The lncRNA MALAT1 participates in regulating coronary slow flow endothelial dysfunction through the miR-181b-5p-MEF2A-ET-1 axis

Coronary slow flow (CSF) refers to coronary arteries with no obvious stenosis but have slow coronary flow without effective treatment. The main cause of CSF is endothelial dysfunction. The long non-coding RNA (lncRNA) MALAT1 is involved in regulating endothelial dysfunction, but its role in CSF endothelial dysfunction is still unclear.

Endothelial function is reduced in CSF. MALAT1 participates in regulating CSF endothelial dysfunction through the miR-181b-5p-MEF2A-ET-1 axis, and could provide a new target for CSF treatment.

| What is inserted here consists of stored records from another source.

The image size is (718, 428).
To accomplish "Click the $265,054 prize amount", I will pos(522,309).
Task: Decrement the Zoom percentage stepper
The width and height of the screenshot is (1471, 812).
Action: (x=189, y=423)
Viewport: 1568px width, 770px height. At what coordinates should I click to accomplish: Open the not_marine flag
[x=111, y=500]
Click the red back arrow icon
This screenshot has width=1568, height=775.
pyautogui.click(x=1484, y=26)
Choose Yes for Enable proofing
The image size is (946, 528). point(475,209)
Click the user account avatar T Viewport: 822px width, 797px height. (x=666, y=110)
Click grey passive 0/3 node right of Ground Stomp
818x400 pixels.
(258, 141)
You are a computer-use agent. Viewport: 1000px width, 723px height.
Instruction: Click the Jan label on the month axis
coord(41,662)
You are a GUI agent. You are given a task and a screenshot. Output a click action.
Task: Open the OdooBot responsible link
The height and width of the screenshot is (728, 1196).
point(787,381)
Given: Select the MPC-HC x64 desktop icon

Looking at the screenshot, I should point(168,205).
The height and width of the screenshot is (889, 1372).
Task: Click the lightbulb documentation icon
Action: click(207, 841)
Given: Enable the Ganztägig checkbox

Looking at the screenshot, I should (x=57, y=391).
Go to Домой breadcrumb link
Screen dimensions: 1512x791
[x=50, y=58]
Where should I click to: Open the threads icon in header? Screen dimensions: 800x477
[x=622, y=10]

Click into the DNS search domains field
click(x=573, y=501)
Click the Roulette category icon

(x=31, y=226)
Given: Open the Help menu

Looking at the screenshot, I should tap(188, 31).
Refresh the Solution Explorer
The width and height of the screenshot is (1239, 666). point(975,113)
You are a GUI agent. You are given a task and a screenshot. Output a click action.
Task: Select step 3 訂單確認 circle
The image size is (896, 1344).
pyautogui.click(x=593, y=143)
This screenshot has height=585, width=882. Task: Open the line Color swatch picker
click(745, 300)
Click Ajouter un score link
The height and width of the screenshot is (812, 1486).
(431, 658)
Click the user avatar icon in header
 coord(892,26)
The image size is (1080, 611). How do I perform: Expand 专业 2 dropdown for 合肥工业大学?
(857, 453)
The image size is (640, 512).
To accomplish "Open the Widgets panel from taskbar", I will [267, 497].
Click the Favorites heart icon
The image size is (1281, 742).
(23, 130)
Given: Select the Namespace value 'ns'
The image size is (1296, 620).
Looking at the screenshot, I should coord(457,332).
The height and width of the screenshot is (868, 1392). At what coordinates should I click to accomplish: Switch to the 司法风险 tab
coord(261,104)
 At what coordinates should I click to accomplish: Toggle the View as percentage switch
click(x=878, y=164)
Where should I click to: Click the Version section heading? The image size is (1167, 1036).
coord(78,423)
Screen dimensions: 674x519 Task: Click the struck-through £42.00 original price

We included 41 CSF patients and 37 controls in the study, who all underwent coronary angiography, echocardiography, and brachial artery flow-mediated dilatation (FMD) examination. Human umbilical vein endothelial cells (HUVECs) stimulated by oxygen-glucose deprivation were used as CSF-induced HUVECs. Plasma endothelin-1 (ET-1) concentrations were determined by enzyme-linked immunosorbent assay (ELISA). The expression levels of MALAT1, miR-181b-5p, myocyte enhancer factor 2A (MEF2A), and ET-1 were measured by qRT-PCR or western blotting. Cell proliferation was determined by 5-ethynyl-2'-deoxyuridine (EdU) and Cell Counting Kit-8 (CCK-8) assays. Apoptosis was examined by flow cytometry. The relationship between miR-181b-5p and MALAT1 or MEF2A was verified by dual-luciferase reporter assay. MEF2A binding directly to the ET-1 promoter region was verified via chromatin immunoprecipitation (ChIP) assay.

MALAT1 and ET-1 were increased, and miR-181b-5p was decreased in the peripheral blood of the CSF patients, and could be used as predictors of CSF. In the CSF-induced HUVECs, MALAT1 was highly expressed, and MALAT1 knockdown improved endothelial function. In contrast, miR-181b-5p was downregulated in the CSF-induced HUVECs, and miR-181b-5p overexpression improved endothelial function. While MEF2A was highly enriched in CSF-induced HUVECs, MEF2A knockdown reduced ET-1 and increased the endothelial function of CSF-induced HUVECs as a transcriptional regulator of ET-1. MALAT1 modulated MEF2A expression positively by sponging miR-181b-5p. Conclusions: Endothelial function is reduced in CSF. MALAT1 participates in regulating CSF endothelial dysfunction through the miR-181b-5p-MEF2A-ET-1 axis, and could provide a new target for CSF treatment.